Favela
Meio-dia
O morro coxo cochila
O sol resvala dezagarzinho pela rua
torcida como uma costela
Aquela casa de janelas com dor-de-dente
amarrou um coqueiro do lado
Um pé de meia faz exercício no arame
Vizinha da frente grita no quintal:
- João! Ó João!
Bananeira botou as tetas do lado de fora
Mamoeiros estão de papo inchado
Negra acocorou-se a um canto do terreiro
Pôs as galinhas em escândalo
Lá embaixo
passa um trem de subúrbio riscando fumaça
À porta da venda
negro bocejou como túnel
(Raul Bopp)
O morro, a cavaleiro da cidade, cujas luzes brilham ao longe. Platô da terra com casario ao fundo, junto ao barranco, defendido, à esquerda, por pequena amurada de pedra, em semi-círculo, da qual desce um lance de degraus. Noite de lua, estática, perfeita. No barraco de Orfeu, ao centro, bruxuleiam lamparinas.
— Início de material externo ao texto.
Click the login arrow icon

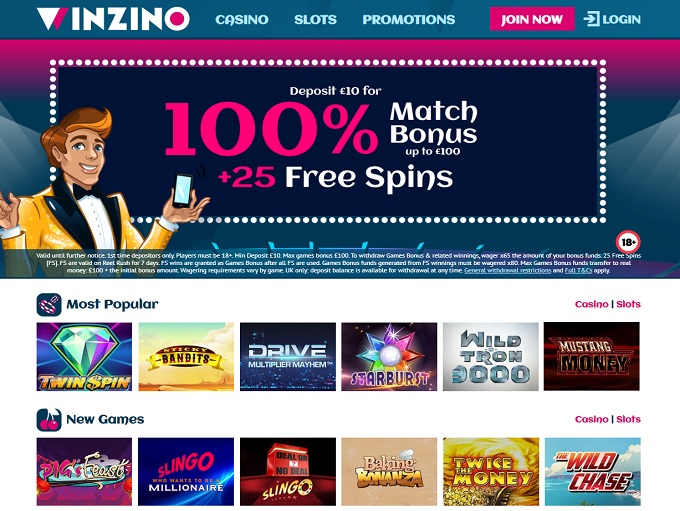click(591, 19)
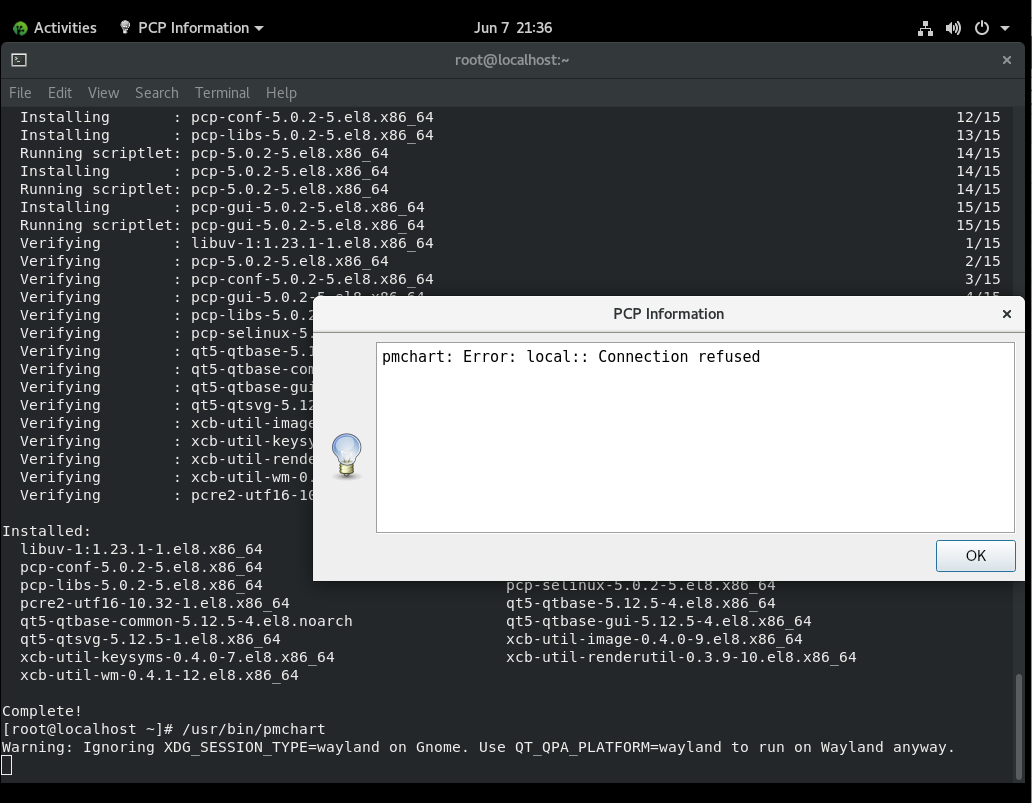This screenshot has width=1032, height=803.
Task: Click the terminal's vertical scrollbar
Action: (x=1020, y=720)
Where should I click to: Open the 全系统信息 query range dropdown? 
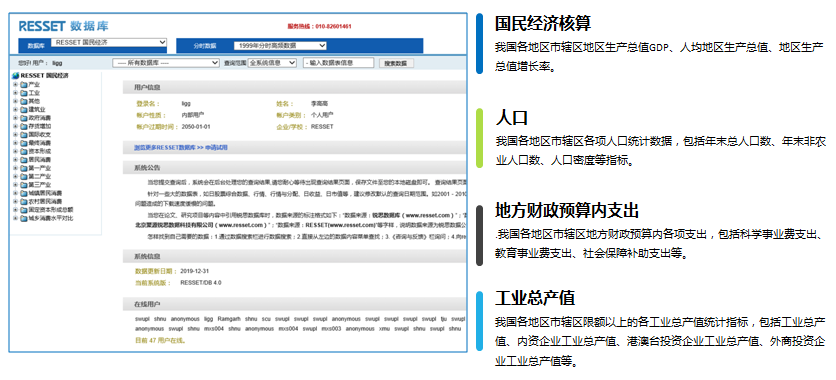point(272,63)

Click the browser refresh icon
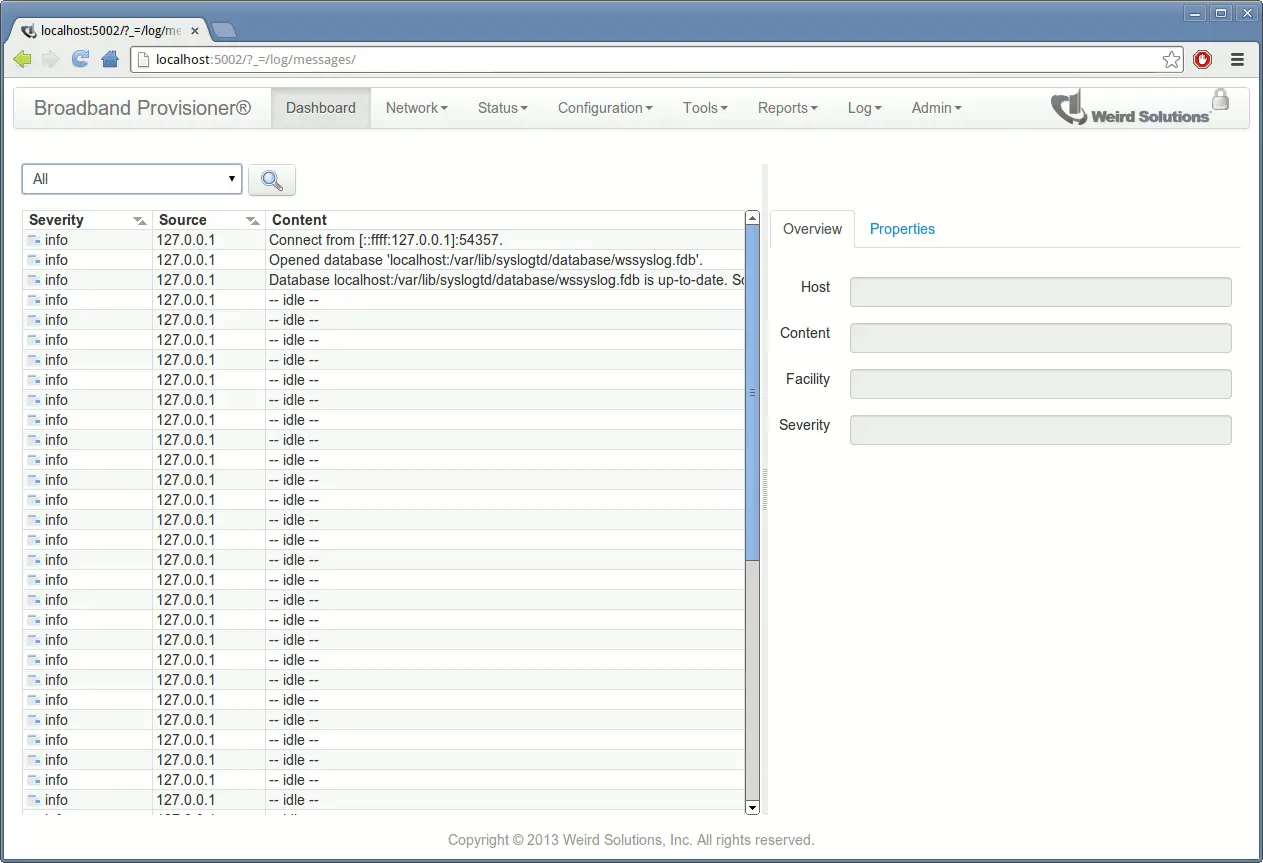tap(80, 59)
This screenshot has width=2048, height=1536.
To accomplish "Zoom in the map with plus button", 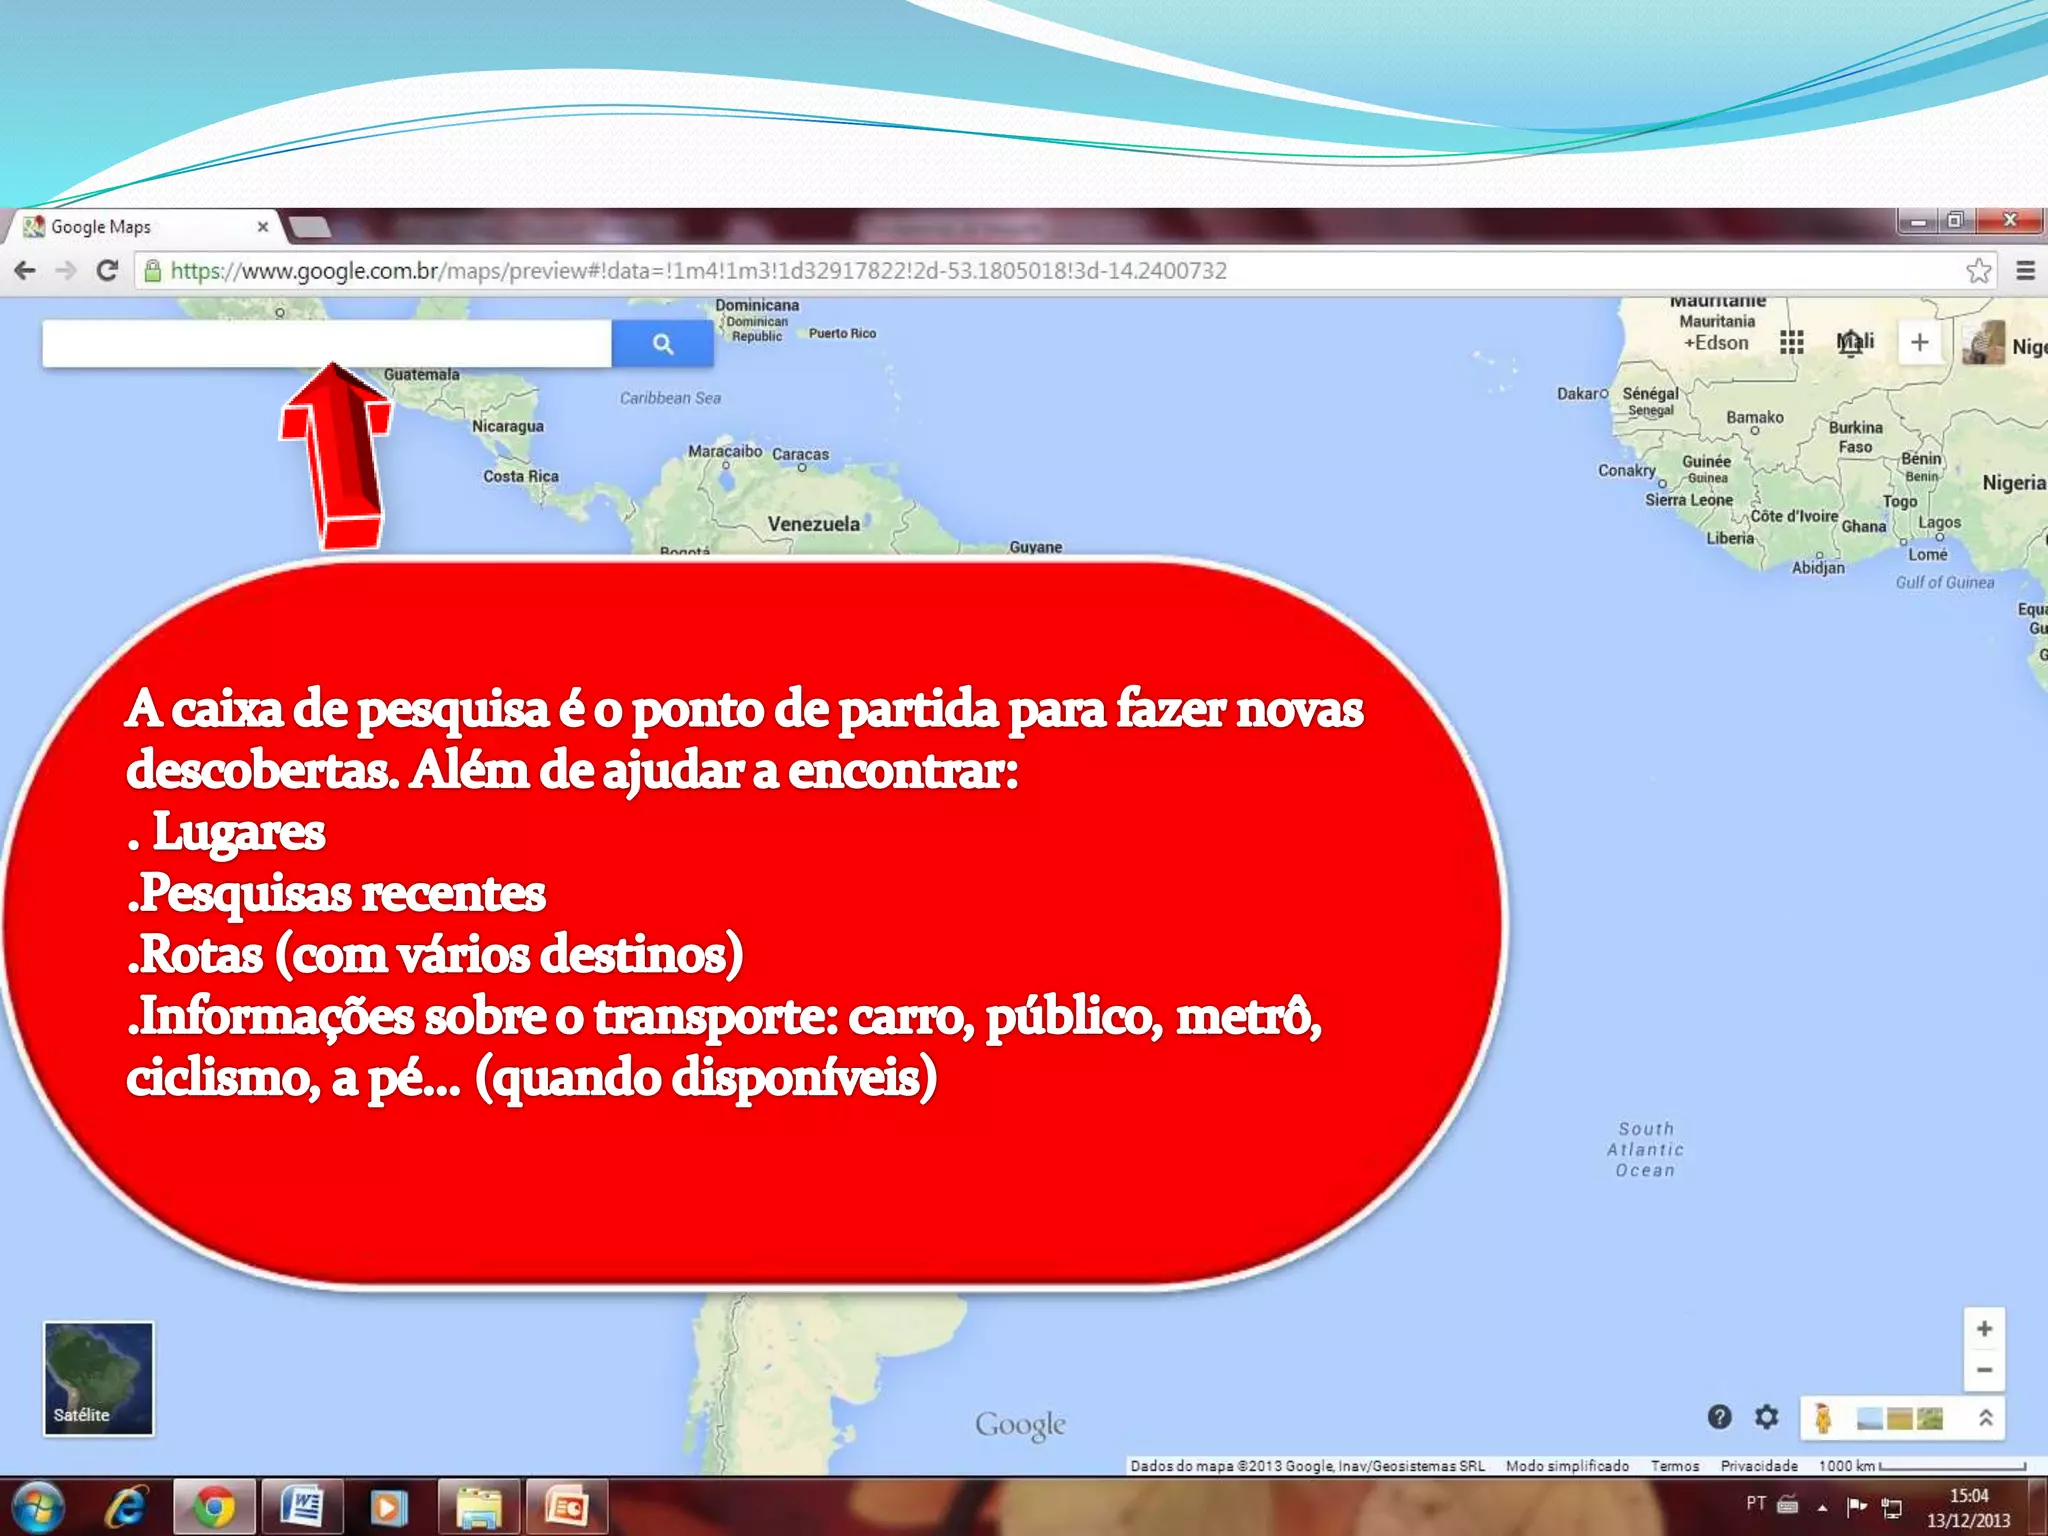I will [1984, 1329].
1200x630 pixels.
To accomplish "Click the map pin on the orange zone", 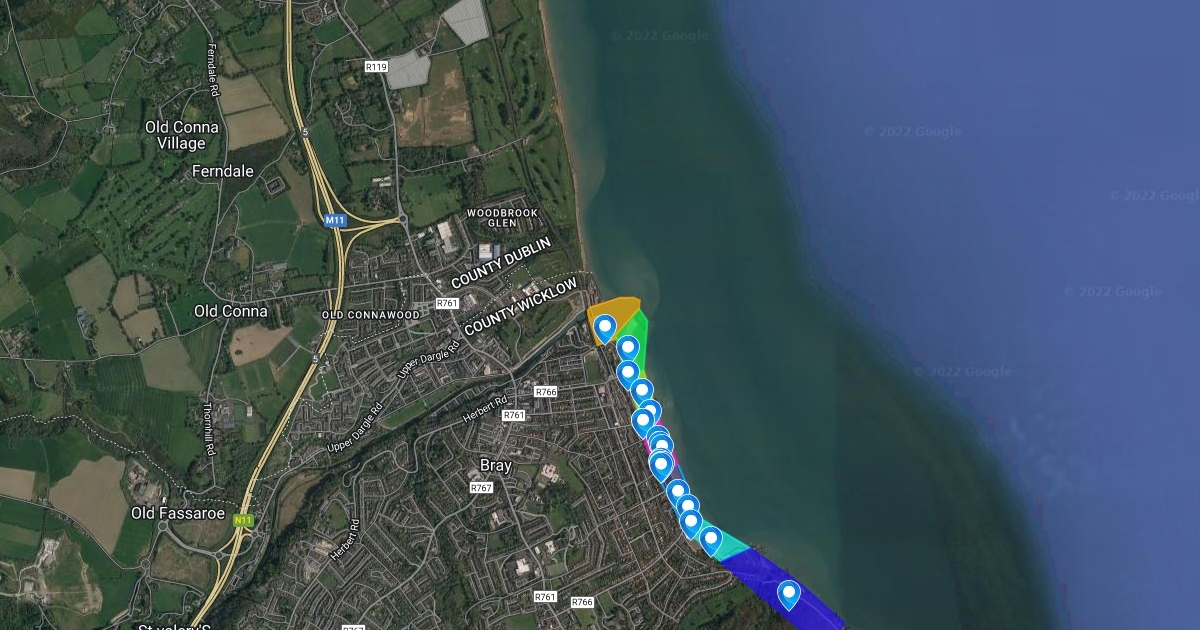I will pos(605,328).
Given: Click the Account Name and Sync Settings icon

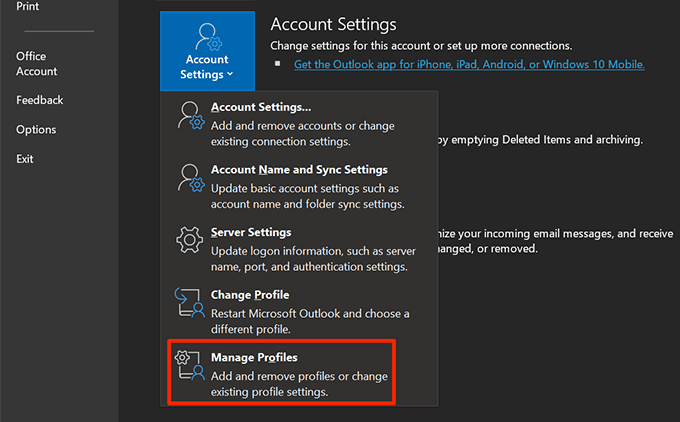Looking at the screenshot, I should (x=190, y=180).
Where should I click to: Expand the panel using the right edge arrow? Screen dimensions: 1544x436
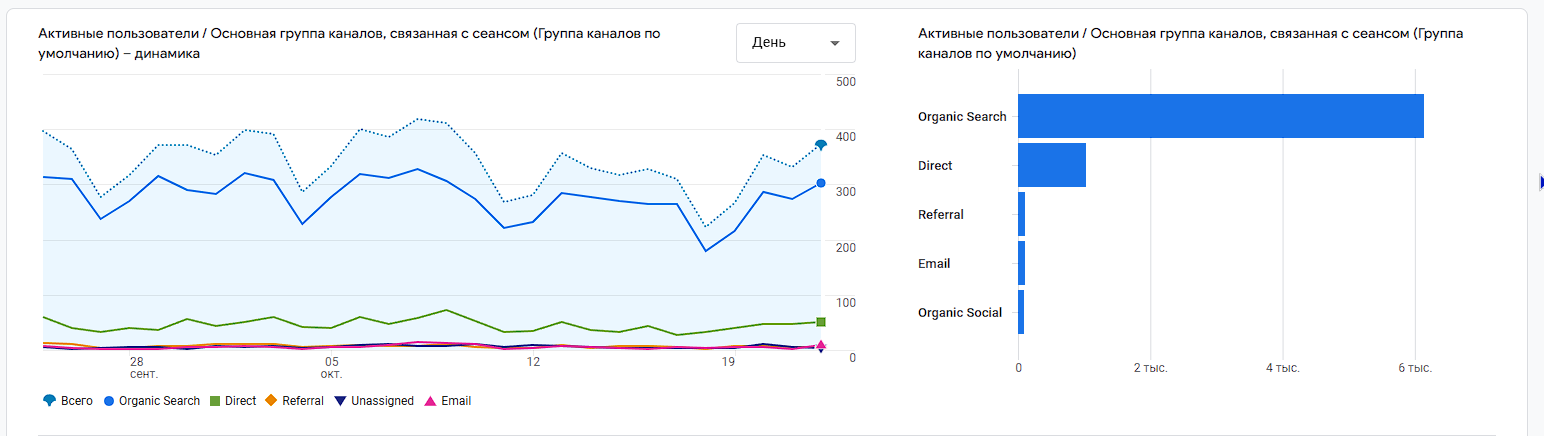point(1539,181)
Ao levantar o pano, a cena é deserta. Depois de um prolongado silêncio, começa-se a ouvir, distante, o som de um violão plangendo uma valsa que pouco a pouco se aproxima, num tocar divino, simples e direto como uma fala de amor. Surge o Corifeu.
(Orfeu da Conceição - Vinicius de Moraes)
(Cidade de Deus - Fernando Meirelles)
Outros tempos, sensibilidades diversas. Há distância entre as imagens e o real. Mas percebe-se a realidade diretamente, sem imagens?